霊長類におけるグルタミン酸の旨味の起源―体の大きな霊長類は旨味感覚で葉の苦さを克服―
2021-08-27味覚は,何を食べるかを決定する上で重要な役割を果たします。そのひとつである『旨味(うまみ)』は,舌の上などに存在する味覚センサー分子(旨味受容体 T1R1/T1R3)を介して認識され,栄養となるアミノ酸(タンパク質)が食物中にあることを知る手がかりとなります。私たちヒトの旨味受容体は,アミノ酸の一種であるグルタミン酸に強く応答することを特徴とします。ヒトは霊長類(サル類)の仲間ですが,すべての霊長類がグルタミン酸の味を好ましく感じるわけではないようです。旨味受容体が霊長類の進化の過程でいつ,どのような理由でグルタミン酸に強く応答するようになったのかは不明でした。
今回,本学院生物圏科学専攻の早川卓志助教を含む,明治大学,北海道大学,京都大学,東京大学,日本モンキーセンター等からなる共同研究グループは,アミノ酸センサーだと考えられていた旨味受容体が,霊長類の祖先ではイノシン酸やアデニル酸などのヌクレオチドを感度良く検出するセンサーとして機能していたことを見出しました。ネズミくらいの小ささで昆虫を主食としていた霊長類の祖先が,ヌクレオチドを豊富に含む昆虫をおいしく食べるのに役立っていたと考えられます。
現在地球上には約500種類の霊長類がいます。そのうち,ワオキツネザル,ジェフロイクモザル,ブタオザル,チンパンジーなど,体が大きくなった一部の霊長類の旨味受容体は,葉に豊富に含まれるグルタミン酸に強く応答するよう進化したことが分かりました。これらの体が大きくなった霊長類は,昆虫では補え切れないタンパク質の量を確保するために,葉をたくさん食べるようになったと考えられています。
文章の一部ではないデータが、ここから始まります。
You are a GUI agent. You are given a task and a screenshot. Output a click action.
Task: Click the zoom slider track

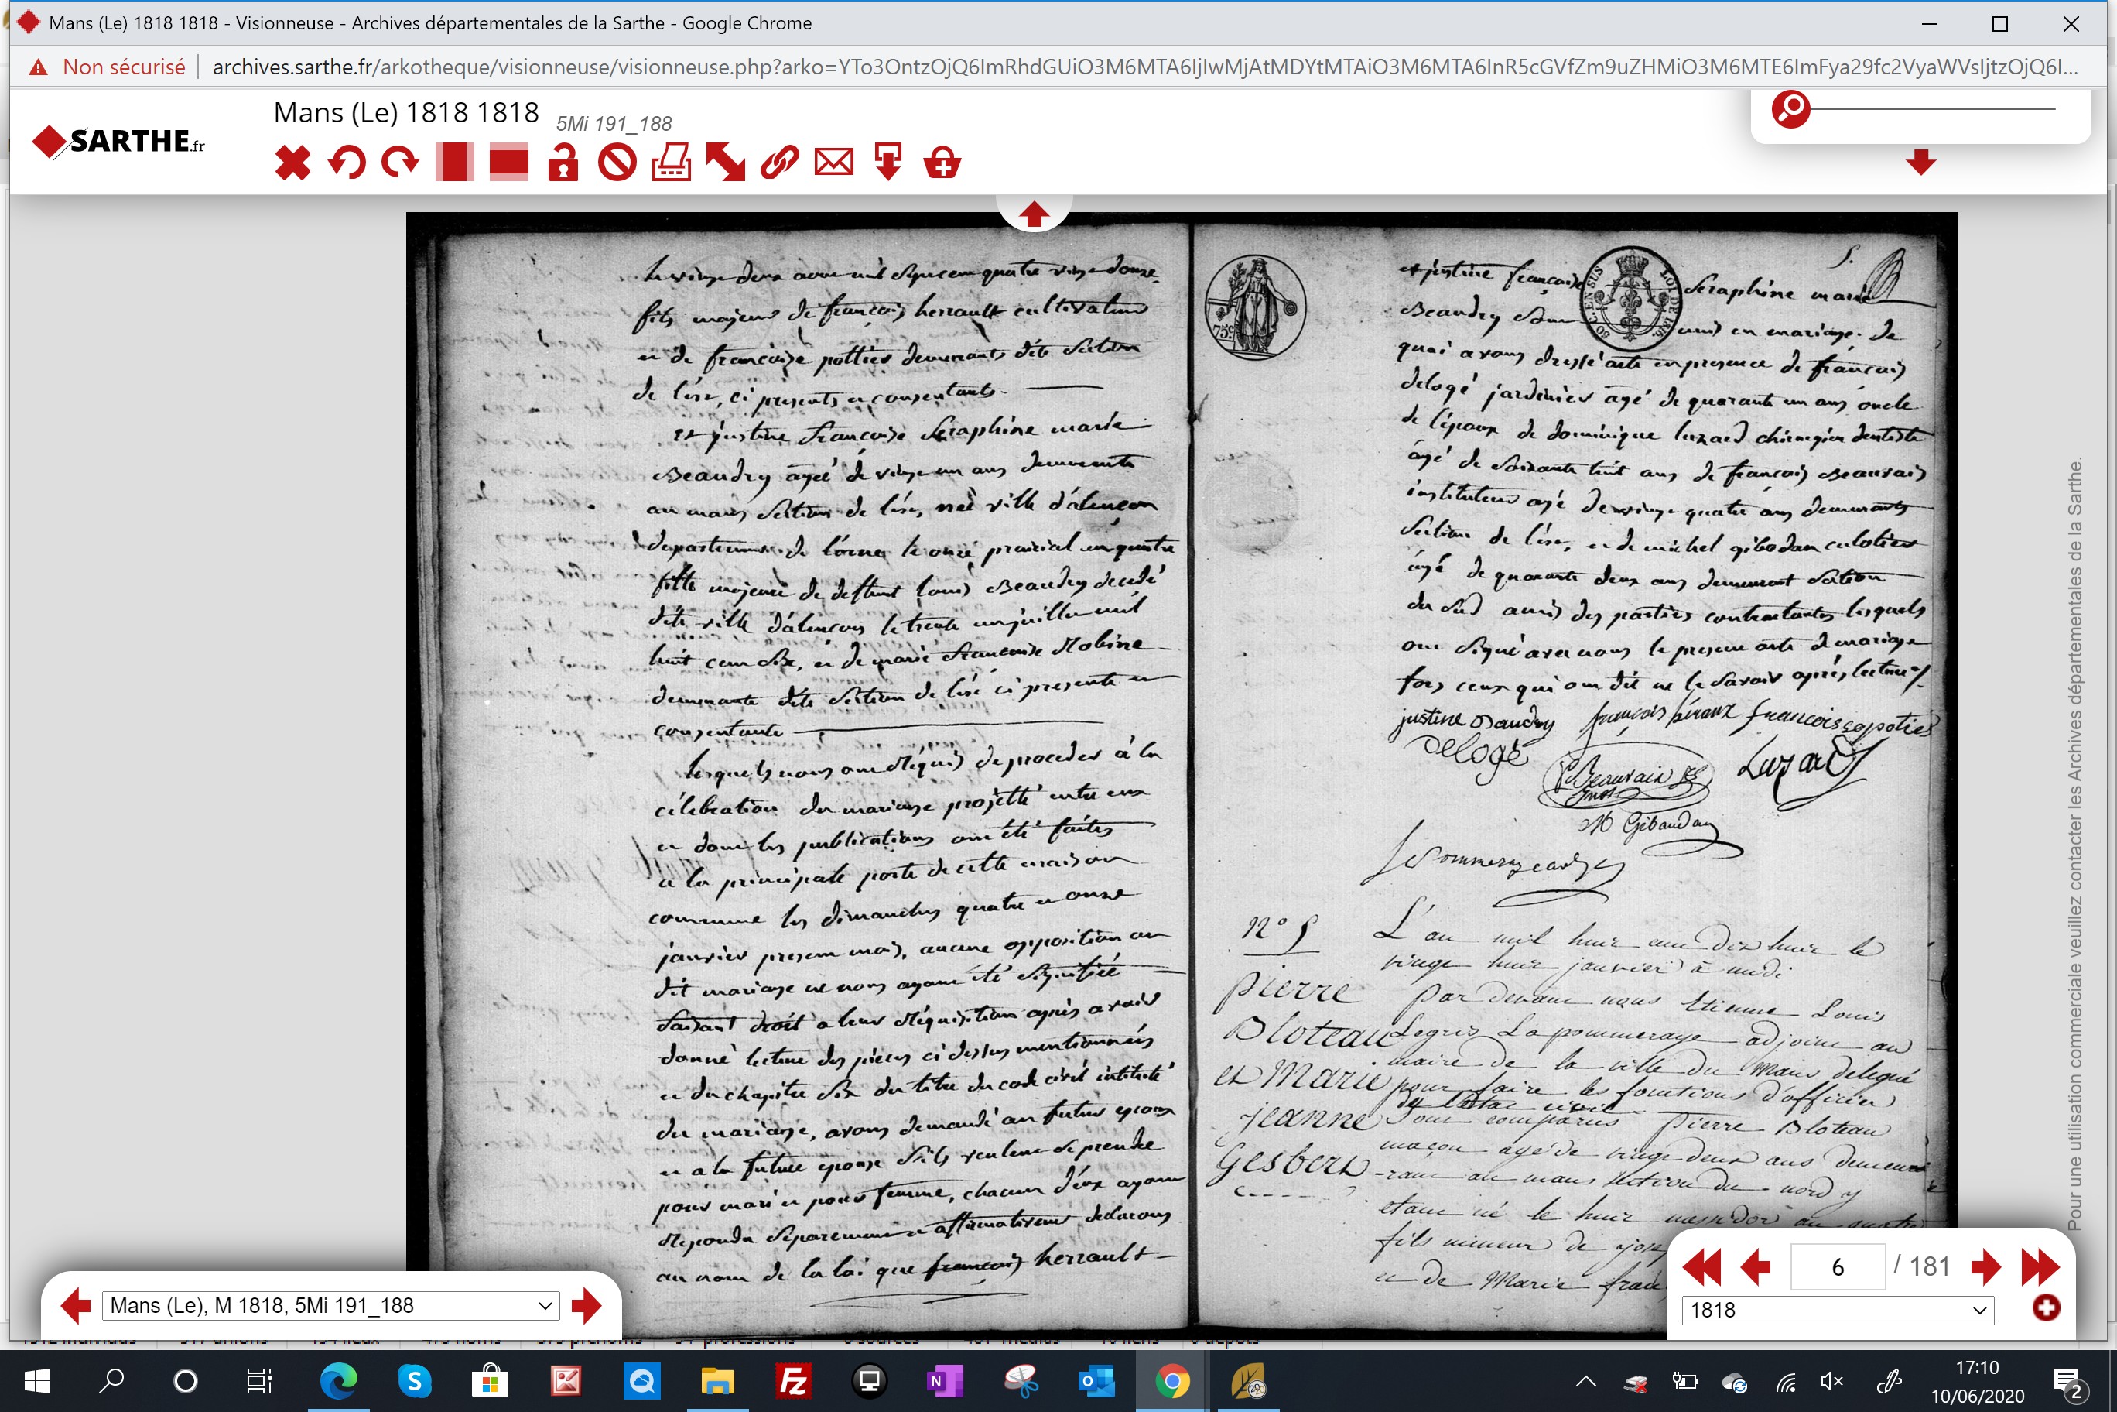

本来,葉は苦くておいしくないはずですが,私たちの祖先が旨味受容体をヌクレオチドセンサーからグルタミン酸センサーへと変化させたことで,新たなタンパク質供給源として,葉をおいしく利用できるようになったと考えられます。
なお,本研究成果は,2021年8月26日(木)公開のCurrent Biology誌に掲載されました。